The absence might have been a blessing in disguise. During his time away, brother James was the one on the front lines of the business, which included a painful testimony in 2011 in front of a Parliamentary committee investigating phone hacking.
Mr Murdoch – who is set to retire as chairman of both companies in November – oversaw the closure of the News of the World and the end of News Corp’s plans to take over BSkyB. Facing criticism from MPs, he also had to step down from News UK International.
Meanwhile, Lachlan was outside the organisation. Dubbed “the boy who wouldn’t be king” in a New York Magazine article from the time, he set out on his own path outside his father’s empire in 2005.
He had been chairman of the papers in Australia at the time, run dozens of TV stations, HarperCollins and the New York Post.
It was reportedly a disagreement over a potential TV show which caused the split between father and son.
Fox News boss Roger Ailes, a former adviser to US presidents Richard Nixon and Ronald Reagan, had wanted to run the news. Lachlan had said no, but his father overruled him.
Lachlan felt undermined. “I have to do my own thing,” he reportedly told his father.
A decade later it was Ailes, widely seen as the architect of Fox News’s success, who stepped down after a series of sexual harassment allegations came to light. He died a year later.

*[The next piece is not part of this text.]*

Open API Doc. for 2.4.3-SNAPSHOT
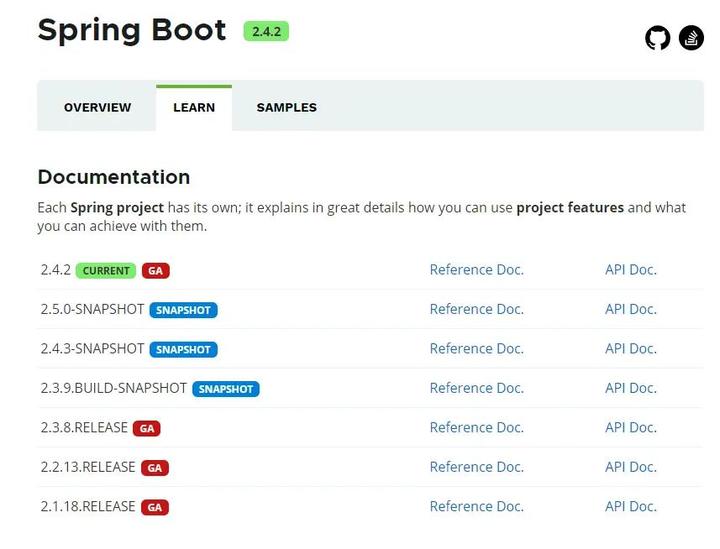This screenshot has width=720, height=549. coord(630,348)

Lachlan went on to forge a business career, teaming up at times with his friend James Packer, the son of the man who had been one of Mr Murdoch’s biggest rivals.
But their ventures did not always pan out as hoped. In 2014, they agreed to pay 40 million Australian dollars (£21 million at today’s exchange rate) to resolve court cases linked to the collapse of dot-com company One.Tel in 2001.

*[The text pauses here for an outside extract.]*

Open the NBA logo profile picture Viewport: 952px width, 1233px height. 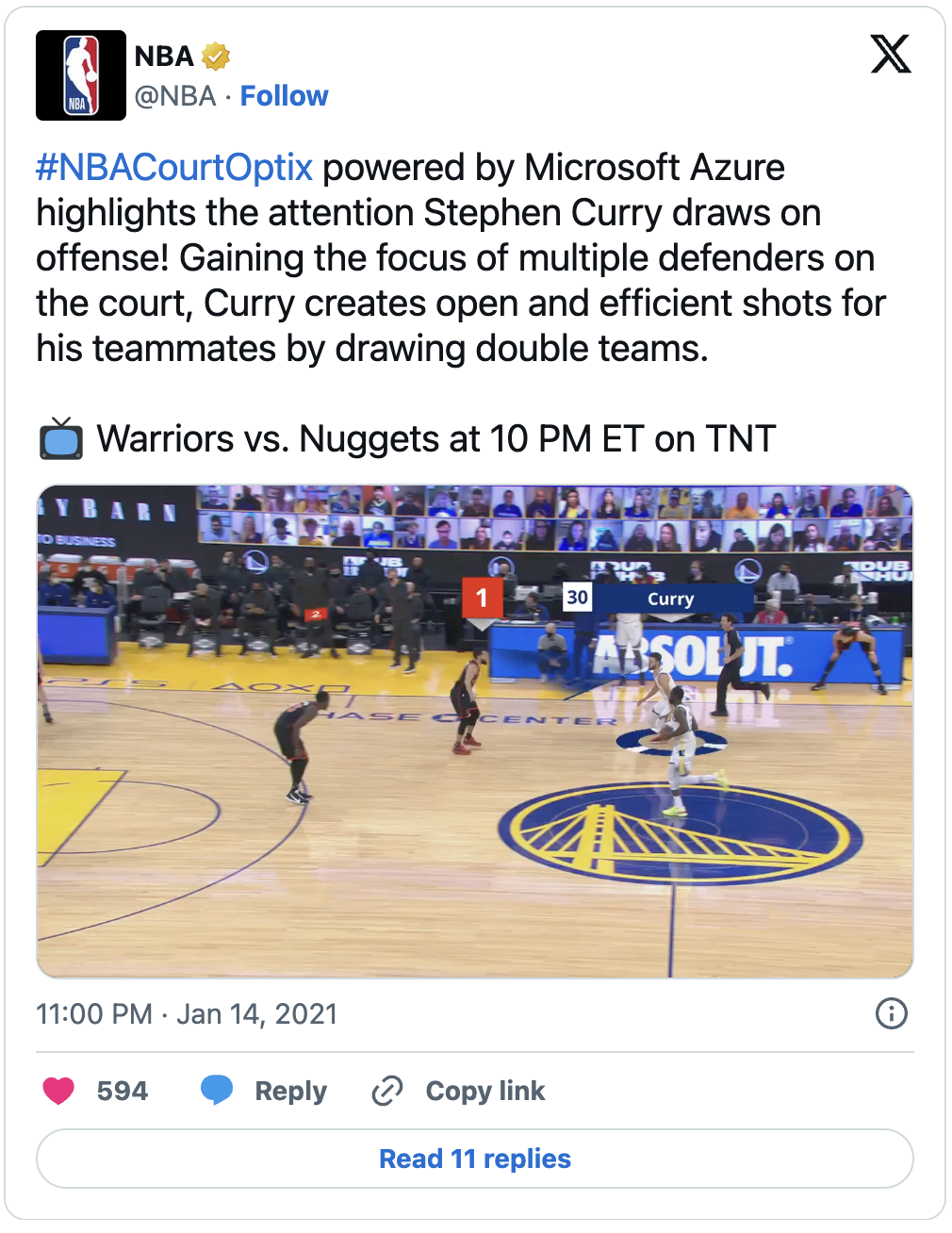[x=81, y=75]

But his independent years certainly did not just bring failure. He bought a significant stake of Ten Network Holdings alongside Mr Packer. Lachlan later took the role as chairman.
When Lachlan rejoined the family business in 2014 it was as a co-chairman of News Corp and 21st Century Fox. Reports at the time hailed the homecoming of the first-born son as putting an end to succession questions.

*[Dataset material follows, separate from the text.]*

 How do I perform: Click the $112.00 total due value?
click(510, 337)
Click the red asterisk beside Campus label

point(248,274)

The time since has hardly been a smooth ride. In the wake of the US presidential election in 2020, Dominion Voting Systems sued Fox Corp.
The voting-machine maker wanted 1.6 billion US dollars (£1.3 billion), naming Lachlan in its defamation case against the company. Fox News had spread false claims that Dominion was part of an election fraud, Dominion claimed.
Fox later settled the suit for 787.5 million US dollars (£640 million), and fired its top anchor Tucker Carlson.
What Lachlan will do as he takes over from his father is not yet clear. Paolo Pescatore, an industry expert from PP Foresight, said that dramatic changes in the short-term were unlikely.
“Lachlan’s first job will be to manage this transition as smoothly and seamlessly as possible to ensure no instability,” he said.
“Regardless, big boots to fill and it is never easy given the empire created. However, (it is) still paramount to have Rupert in your corner.
“It is too early to say what the future holds and unclear what direction the company will take under Lachlan’s stewardship.
“In the short term there should not be any drastic changes given he has been heavily involved for some time. However, he will want to cement his own position and create his own legacy.”